(Extracted text):
══════════════════════════════
Maike Currie, investment director at Fidelity International, says that financial inequality at retirement is one of the ‘greatest challenges facing women today’.
‘We live longer, earn less and are more likely to take career breaks to raise children or care for elderly relatives, making it increasingly more difficult to close the gender pension gap of almost 11 per cent,’ she adds.
Fidelity recently conducted a series of research projects looking at women and money. Its latest report, the Financial Power of Women, also found other barriers stopping women from investing included salary limitations, household costs and chores, and a lack of understanding about the choices available to them.
|My pension is invested in the stock market||31%||22%||40%|
|I have a clear idea of how much all my pensions are worth||36%||28%||45%|
|I have a clear idea of my retirement options||31%||24%||38%|
|I have a clear idea of how much income I’ll need in retirement||29%||23%||36%|
|I am confident I can afford to retire||31%||23%||38%|
|Source: Opinium Research for Hargreaves Lansdown, April 2020|
‘This underpins the fact that the gender pay gap is still a factor holding women back from taking more risk with their earnings earlier on in life,’ Currie adds.
‘However, we found that women could close the gender pension gap by dedicating an additional 1 per cent of their salary towards their pension early on in their careers – an average of just £35 per month in contributions over 39 years.
‘It’s vital they feel informed and confident in making these financial decisions, in order to support their retirement needs in the future.’
Both sets of figures add to a long list of surveys and research findings to confirm a shocking lack of understanding and engagement among the UK’s workforce with their pensions.
Analysis: Make your money matter now
The truth is that when today’s younger workers come to retire, there is a real possibility there won’t be a state pension to fall back on.
Fortunately, most of the UK’s employees are now enrolled in some sort of workplace scheme.
There is still a worrying shortfall in pension savings among the self-employed, and a lack of understanding as to how much money we will need later in life.
How you invest your pension can be empowering, and it doesn’t have to be solely about numbers.
You can find out more about film director Richard Curtis’ new campaign Make My Money Matter.
Disinterest is highest among women, highlighting an entrenched and worrying social problem brewing in the UK.
‘While there are big gaps in our pension knowledge, women face even larger gaps than men,’ said Coles.
‘This may be because they have smaller pensions. We see a tipping point of people engaging with their pension pot when they have around £5,000 saved for the future, and because men are on higher salaries on average and take fewer career breaks, they reach this level more quickly.’
Emilie Bellet, founder of women’s investment network Vestpod, believes that most people never received the financial education they needed and, as a result, she says: ‘We lack the confidence in both talking about and managing our money.
══════════════════════════════
(Brief 1):
Repeat the passage from the article on women and pensions between "There is still" and "solely about numbers.", inclusive.
(Brief 2):
Write what comes next in the article on women and pensions, picking up after its final sentence.

(Material provided):
══════════════════════════════
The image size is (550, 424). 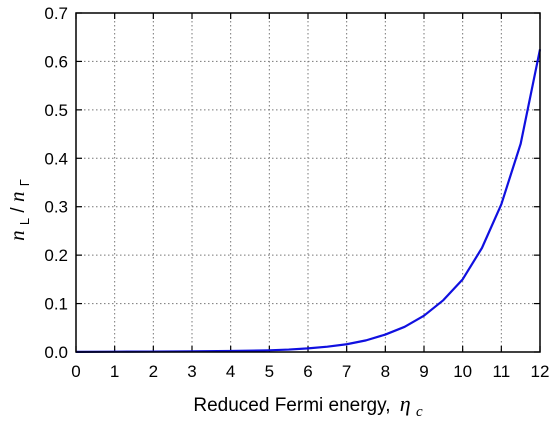 I want to click on x-tick-label: 11, so click(x=502, y=372).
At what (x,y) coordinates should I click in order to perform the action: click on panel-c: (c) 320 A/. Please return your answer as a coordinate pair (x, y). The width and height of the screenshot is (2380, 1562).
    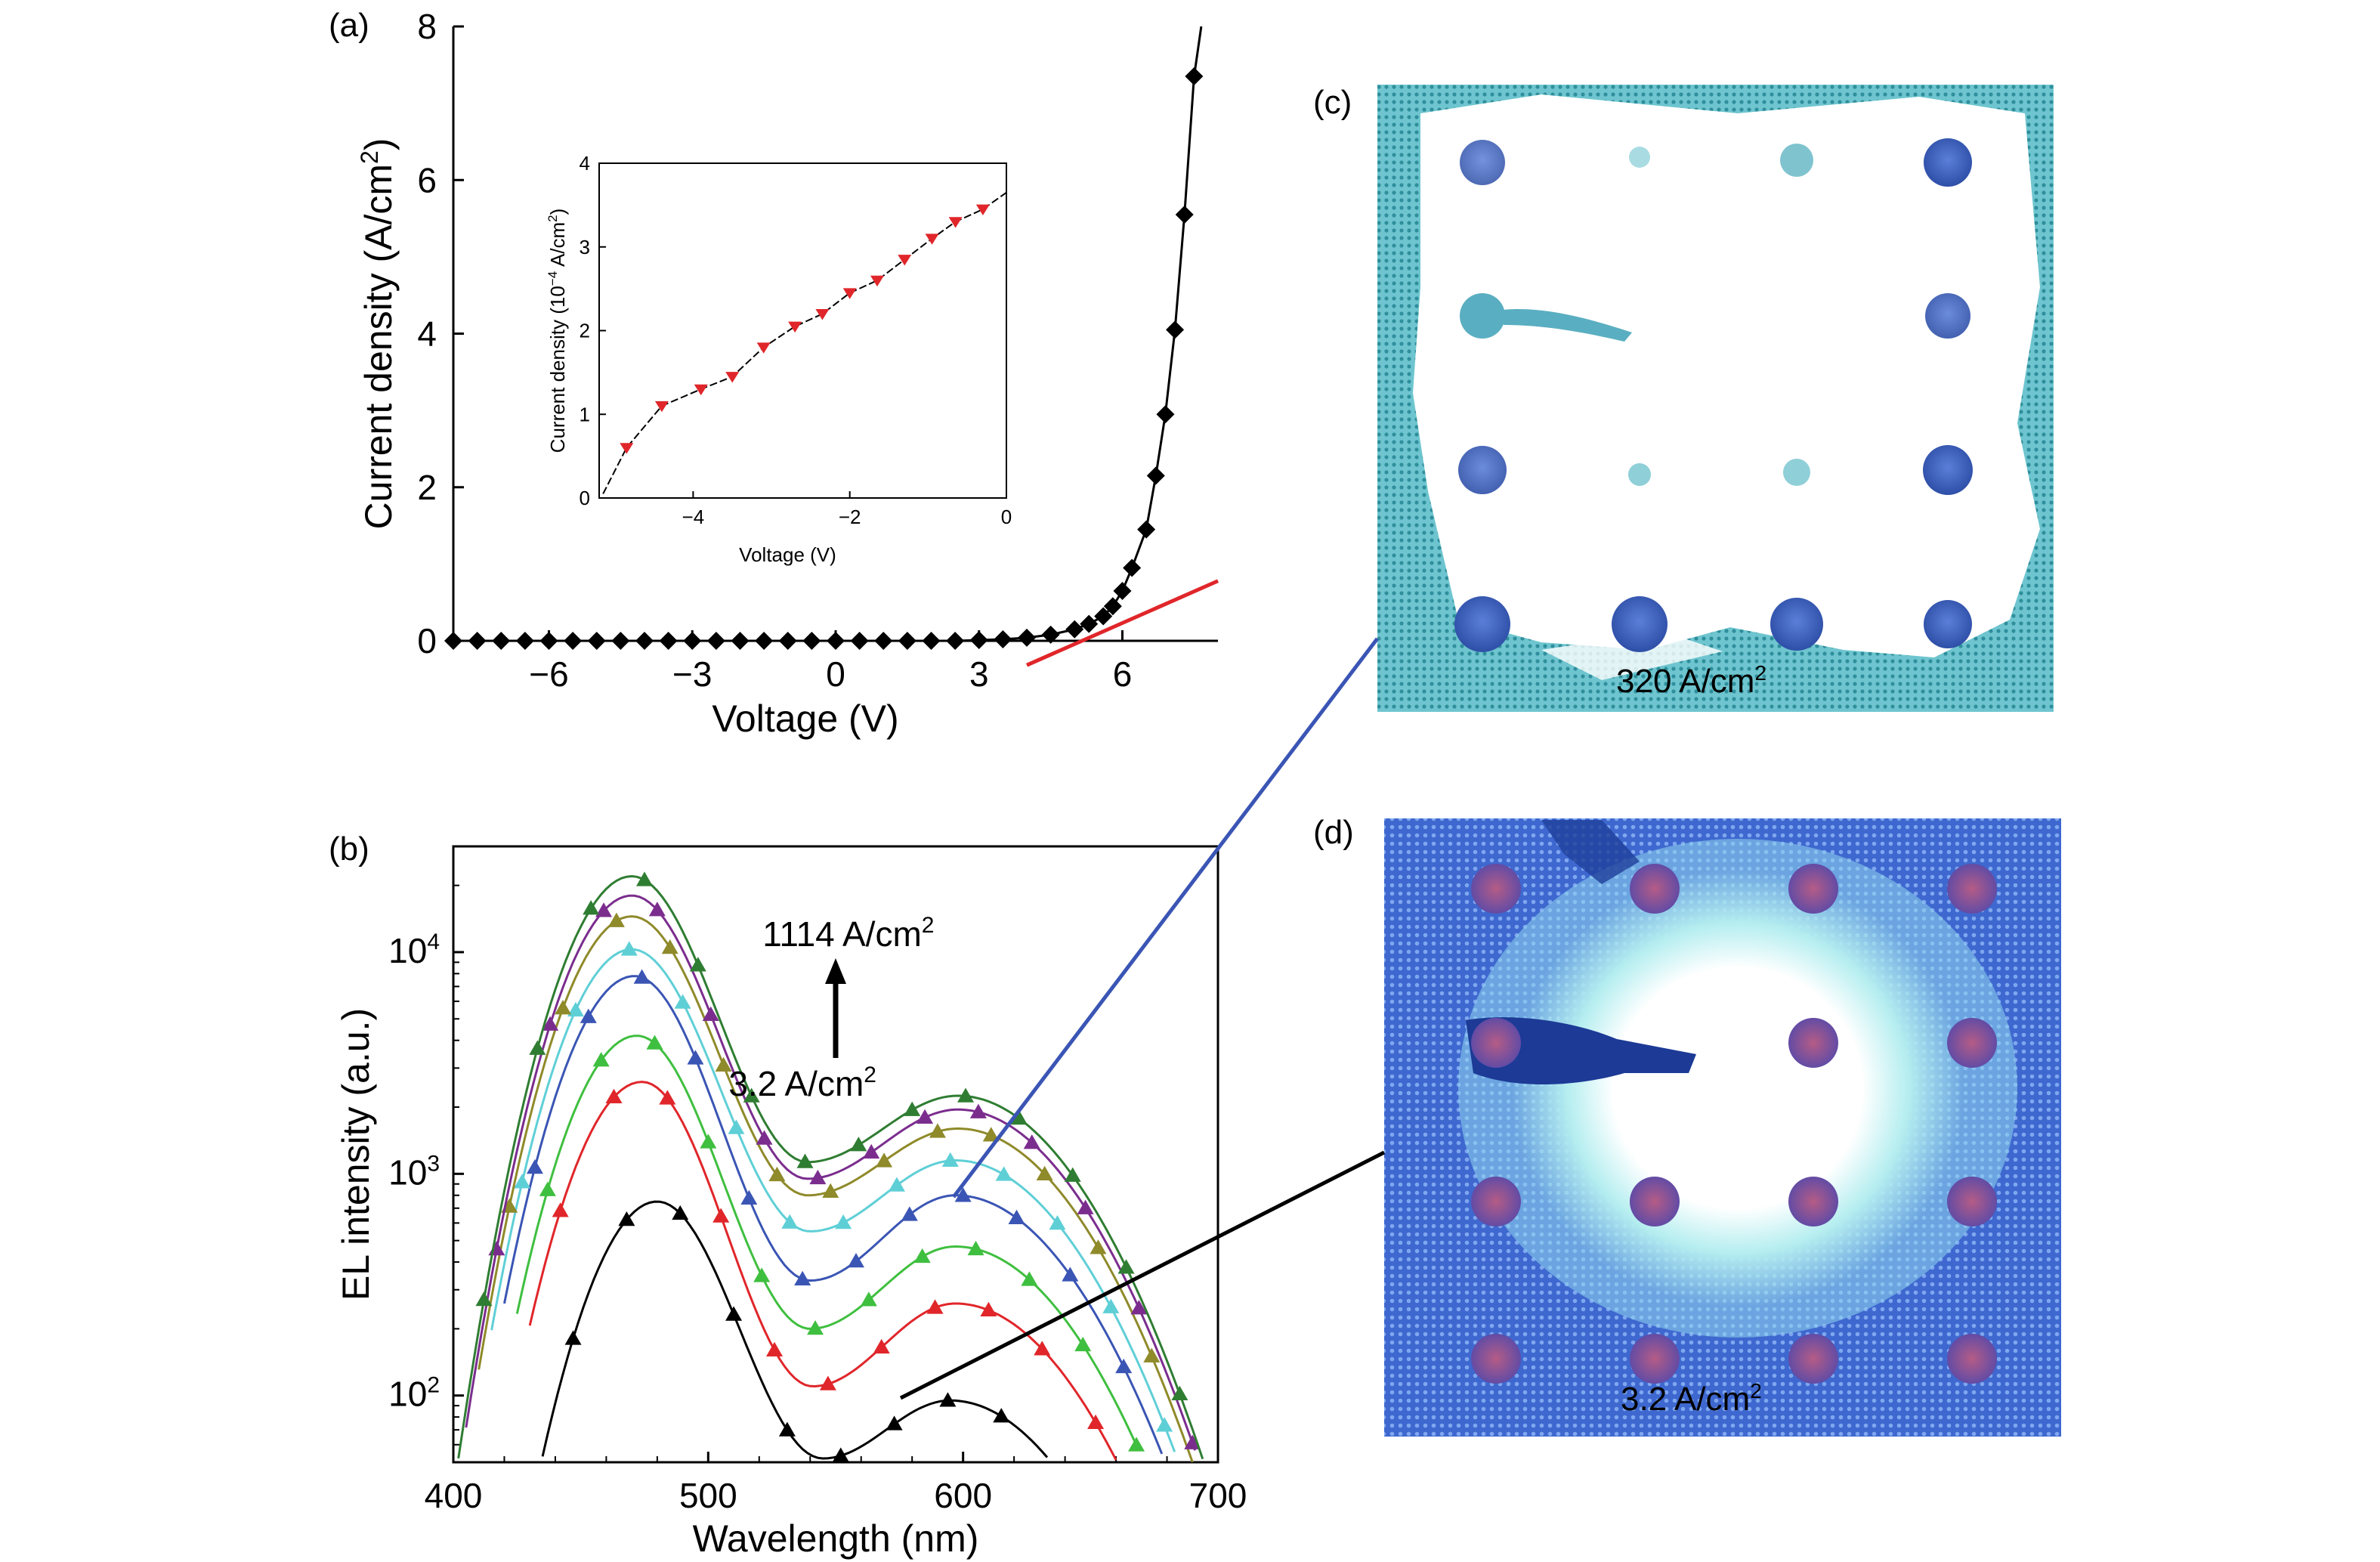
    Looking at the image, I should click on (1684, 398).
══════════════════════════════
(Answer 1):
There is still a worrying shortfall in pension savings among the self-employed, and a lack of understanding as to how much money we will need later in life.
How you invest your pension can be empowering, and it doesn’t have to be solely about numbers.

(Answer 2):
‘We often feel most lost when it comes to managing pensions.’
She adds: ‘Women are disproportionately affected because they tend to earn less, due to the gender pay gap and also often due to the fact that they take longer career breaks to be the primary carers for their families, yet they live longer than men but don’t invest their money nearly as much.
‘It’s vital that we take concrete steps to get people to understand how pensions and other investment products work to ensure that they start saving and investing to have enough money for when they need it most. ‘
HOW TO TAKE CONTROL OF YOUR PENSION SAVINGS
The only way to make sure your pensions are on track is to get to grips with the mechanics of how they work, counsels Sarah Coles at Hargreaves Lansdown.
You can then use an online pension calculator to check where you are, and what you need to do to secure the retirement you want.
You should also try to make active decisions about how your pensions are invested, and ensure they reflect your priorities and risk tolerance.
‘Alternatively, given the amount of money involved and what’s at stake, this could be one of the times in life when it’s worth considering getting some advice,’ added Coles.
‘The good news is that getting back on track can be easier than you think.
‘A combination of upping monthly contributions, changing your investment strategy or tweaking your retirement plans, can undo the damage and secure the retirement you deserve.’
Five steps to invest your pension
By Sarah Coles, Hargreaves Lansdown
How you invest your pension will affect the sort of financial help you can offer your children later in life (stock image)
1. Don’t be afraid to admit you don’t know
2. If it’s a workplace pension, speak to your employer
They will be able to tell you about your company pension and should have booklets to take you through how it works. If working your way through a booklet doesn’t appeal, ask for a meeting where someone can explain it properly for you.
3. Check what you’re invested in
If you don’t know where you’re invested, the chances are you’ll be in your scheme’s default fund – because this is where you end up if you haven’t made an active investment choice.
Ask for a copy of the default fund factsheet, which will show you the charges you’re paying, and how the investments have grown compared to the average of similar funds.
4. Work out if your investments are right for you
In a default fund, you’ll probably have around two thirds of your pension invested in shares, which give you the best chance of growing your money, with the remainder in bonds and cash which tend to fluctuate in value less.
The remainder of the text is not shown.